PROBLEM STATEMENT - Reproduce the records below word for word, changing nothing in any line.

DATA SHOWN -
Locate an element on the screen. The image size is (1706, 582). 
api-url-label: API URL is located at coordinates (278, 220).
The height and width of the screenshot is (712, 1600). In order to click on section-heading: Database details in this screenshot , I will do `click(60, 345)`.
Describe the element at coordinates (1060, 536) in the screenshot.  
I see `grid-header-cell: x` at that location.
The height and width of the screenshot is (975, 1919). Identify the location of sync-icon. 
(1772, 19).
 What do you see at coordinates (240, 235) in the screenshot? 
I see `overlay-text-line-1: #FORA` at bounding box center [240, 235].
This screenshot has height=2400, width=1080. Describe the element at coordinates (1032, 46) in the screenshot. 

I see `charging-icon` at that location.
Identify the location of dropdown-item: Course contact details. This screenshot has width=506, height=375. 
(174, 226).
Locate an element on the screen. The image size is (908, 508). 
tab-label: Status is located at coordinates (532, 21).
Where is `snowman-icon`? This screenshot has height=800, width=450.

WRITTEN REPLY -
Locate an element on the screen. The image size is (1706, 582). 
api-url-label: API URL is located at coordinates (278, 220).
The height and width of the screenshot is (712, 1600). In order to click on section-heading: Database details in this screenshot , I will do `click(60, 345)`.
Describe the element at coordinates (1060, 536) in the screenshot.  
I see `grid-header-cell: x` at that location.
The height and width of the screenshot is (975, 1919). Identify the location of sync-icon. 
(1772, 19).
 What do you see at coordinates (240, 235) in the screenshot? 
I see `overlay-text-line-1: #FORA` at bounding box center [240, 235].
This screenshot has height=2400, width=1080. Describe the element at coordinates (1032, 46) in the screenshot. 

I see `charging-icon` at that location.
Identify the location of dropdown-item: Course contact details. This screenshot has width=506, height=375. 
(174, 226).
Locate an element on the screen. The image size is (908, 508). 
tab-label: Status is located at coordinates (532, 21).
Where is `snowman-icon`? This screenshot has height=800, width=450.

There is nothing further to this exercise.